5 obstacles majeurs quand on ne sait ni lire ni écrire

Imaginez ce que serait votre vie si vous étiez incapable de lire une phrase, un mot, une syllabe. Si vous ne sauriez que faire d’un stylo glissé dans votre main. En 2013 et en pleine période de rentrée scolaire, on peine à croire qu’un Belge sur dix est analphabète ou illettré. Et pourtant! Un million de personnes souffrent chaque jour de se sentir inadaptées dans un monde où tout est informatisé, automatisé, codé.
Dans le cadre de la journée internationale de l’alphabétisation, le 8 septembre, nous avons rencontré trois analphabètes. Christine, Josiane et Guy ont tous la cinquantaine et fréquentent depuis quelques années l’ASBL Lire et Ecrire qui les guide dans leur apprentissage de la lecture et de l’écriture.
Ils sont Belges et ont tous, un jour, fréquenté les bancs de l’école. Que s’est-il passé pour qu’ils soient aujourd’hui incapables de communiquer par écrit avec le reste du monde? Tous les trois ont accepté de nous expliquer, avec des cas très concrets, comment leur analphabétisme s’est installé et pourquoi il représente un frein pour leur vie professionnelle, sociale et affective.
Au fond de la classe
Christine, Josiane et Guy ont tous fréquenté l’enseignement spécialisé. Orpheline, Christine est restée sur les bancs de l’école jusqu’à ses 21 ans. En quittant l’établissement scolaire, elle était incapable d’écrire une phrase.
Un job? Mais lequel?
Comment décrocher un job quand on ne sait ni lire, ni écrire? On n’en décroche pas, tout simplement. Encore moins d’ailleurs quand on a des enfants.
Horaires et autres misères
Prendre le bus, le train, lire le nom des rues: embourbés dans notre quotidien, nous ne nous rendons plus compte que tous ces gestes anodins nécessitent l’usage de la lecture. Josiane, Christiane et Guy, si!
"Mais remplissez la fiche!"
Rois de la débrouille, les analphabètes savent quels sont les endroits ou les formalités à éviter. La plupart du temps, ils parviennent à se faire aider. Mais lorsque leurs guides font défaut, c’est la galère. Contrats de bail, consignes aux distributeurs de banque,...

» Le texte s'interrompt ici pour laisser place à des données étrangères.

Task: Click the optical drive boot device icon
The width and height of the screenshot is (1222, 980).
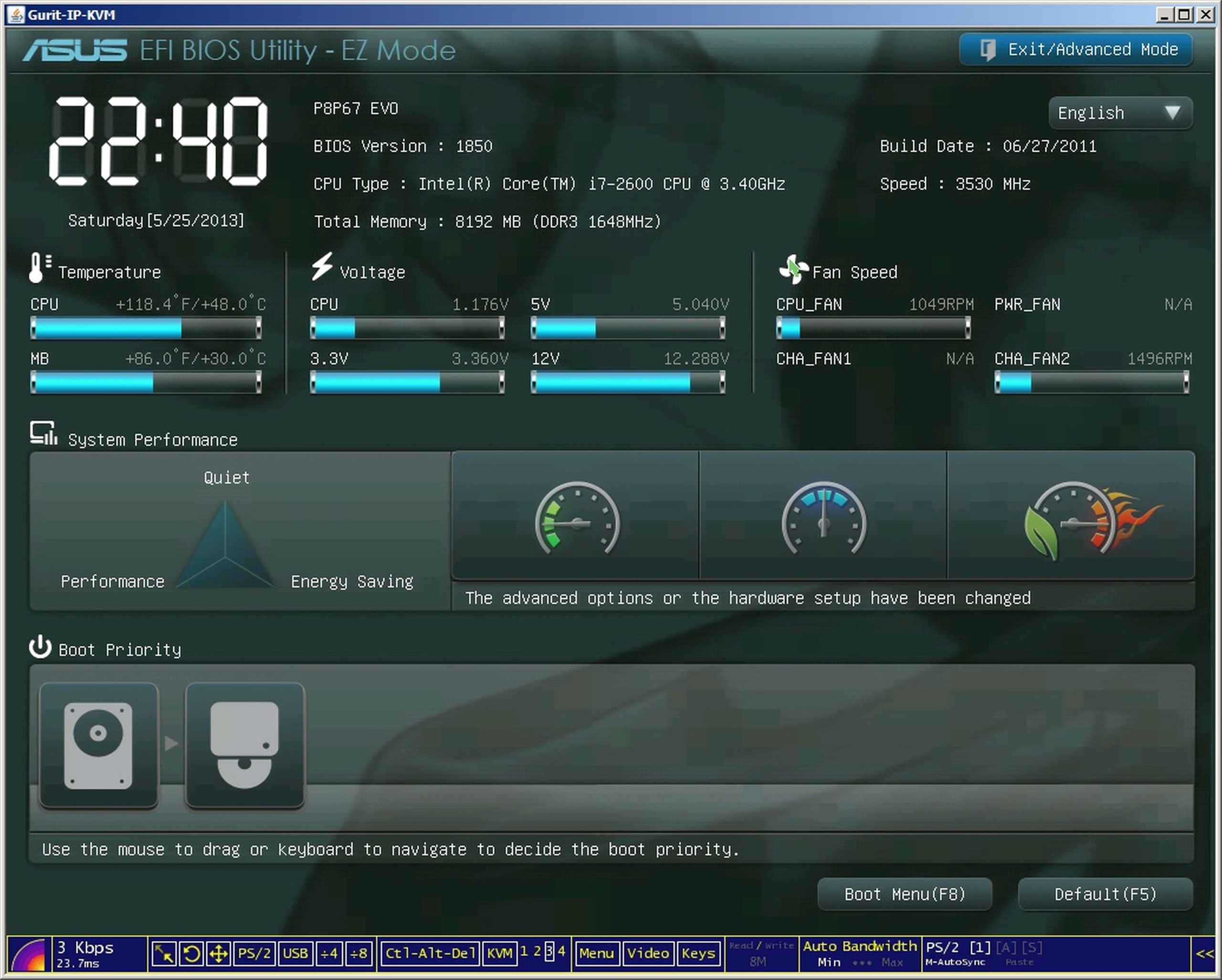Action: click(245, 745)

"Un jour, j’ai dû aller à la poste sans ma mère qui, elle, sait écrire", se souvient Josiane. "L’employée m’a demandé de remplir une fiche. Je lui ai dit qu’il fallait qu’elle m’aide. Elle a rétorqué que ce n’était pas son boulot. Je me suis mise à l’écart pour essayer d’écrire, malgré tout. Comme je n’y arrivais pas, mes mains se sont mises à trembler et j’ai pleuré. Jusqu’à ce qu’une cliente vienne m’aider."
Foutu langage SMS
"Si je sais envoyer un SMS?", répète Josiane lorsque nous la questionnons sur sa maîtrise de la technologie. Un blanc s’installe… avant que Christine ne vienne à son secours. "Mais si, tu sais écrire avec le téléphone." Si l’outil leur semble si peu familier à tous les trois, c’est qu’ils ne l’utilisent que depuis très peu de temps. Christine semble prendre un plaisir tout particulier à tapoter sur les touches pour communiquer avec les lettrés. "Mais j’ai quand même du mal avec le langage abrégé des SMS. Parfois, je dois rappeler la personne en lui demandant ce qu’elle a voulu dire."
Et les réseaux sociaux, ça leur évoque quoi? Etonnamment, nos trois compères sont tous sur Facebook! Guy n’est d’ailleurs pas peu fier de posséder deux ordinateurs pour chatter et causer avec son frère par webcam. Quant à Josiane, elle aime se prêter au jeu et poster ses humeurs mais après avoir demandé à son conjoint "si c’est bien omme ça que ça s’écrit".
Les devoirs d’une mère
S’ils sont parvenus à se construire une carapace contre les moqueries de leur entourage, ni Josiane, ni Christine, ni Guy n’ont échappé au jugement de leurs enfants. A notre grand étonnement, ce dernier confie d’ailleurs que ses trois filles n’ont appris son analphabétisme qu’il y a quelques années.